Excerpt to read:
• • • •

Luca Warrick Daeovie Koleosho (born September 15, 2004) is a professional soccer player who plays as a winger for La Liga club RCD Espanyol and their second team Espanyol B in the Segunda Federación. Born in the United States, he has represented the country at youth international level, although he is also eligible to represent Canada, Italy and Nigeria.

Early life
Koleosho began playing soccer with his local soccer club Trumbull United at the age of 7. Afterwards, he played for the Manhattan Kickers from age 7 to 11. After two trips to Spain with the Kickers, his parents decided to help him develop in Spain. In 2016, he joined the youth academy of Reus, before moving to the Espanyol youth system in 2020. Working his way up their youth sides, he signed his first professional contract with Espanyol on June 2, 2021, keeping him at the club for 3 additional seasons. In 2022, he helped the Espanyol U19 reach the Copa del Rey Juvenil final, where they were defeated by Real Madrid.

Club career
He debuted at the senior level with Espanyol B in the fourth tier Segunda División RFEF during the 2021-22 season. He made his first start on October 8, 2022, and scored his first goal against RCD Mallorca B.

He made his first team debut with Espanyol in a 0–0 La Liga tie with Granada on May 22, 2022, coming as a late substitute in the 90th minute.

International career
Koleosho is eligible to represent the United States, Canada, Nigeria, and Italy, as he was born and raised in the United States to a Nigerian father and an Italian-Canadian mother.

• • • •

Data extract:
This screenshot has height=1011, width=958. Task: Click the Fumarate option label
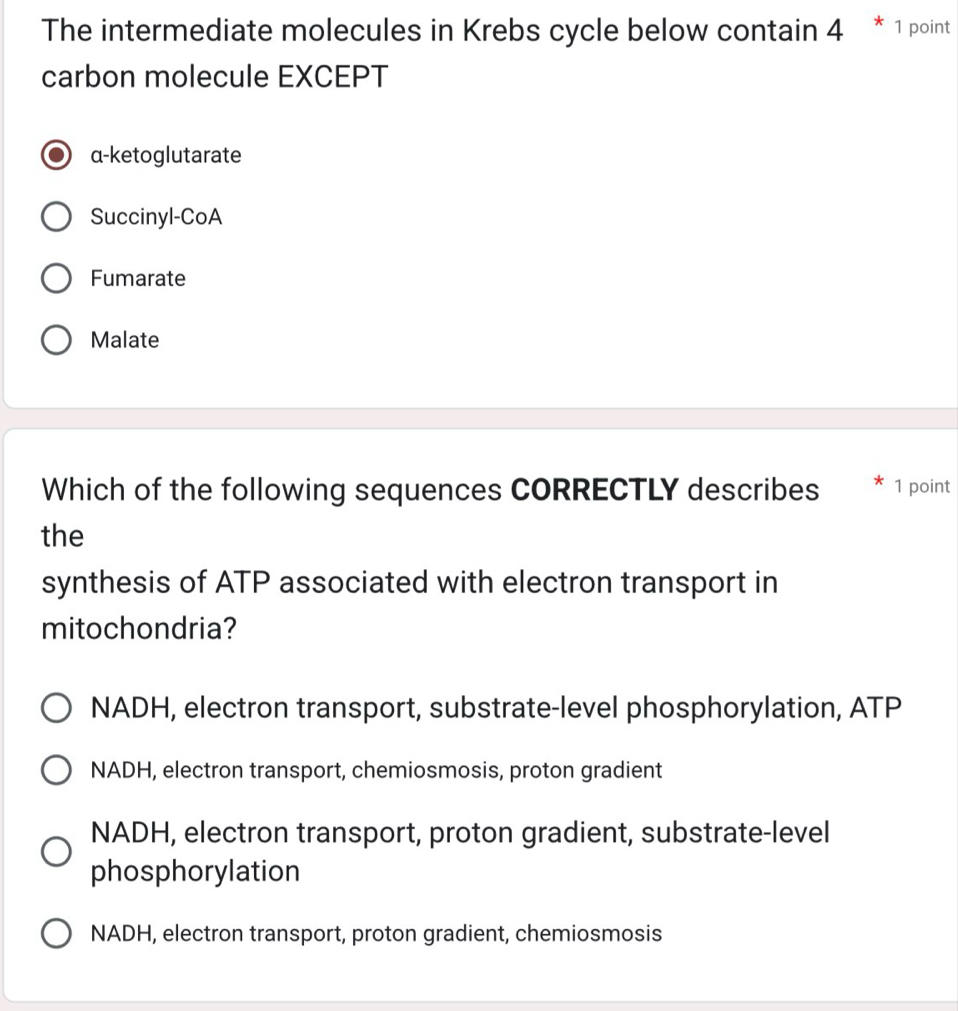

• • • •

What is asked: Repeat the passage from the Luca Koleosho biography above word for word, starting at "International career" and ending at "an Italian-Canadian mother.".

Result:
International career
Koleosho is eligible to represent the United States, Canada, Nigeria, and Italy, as he was born and raised in the United States to a Nigerian father and an Italian-Canadian mother.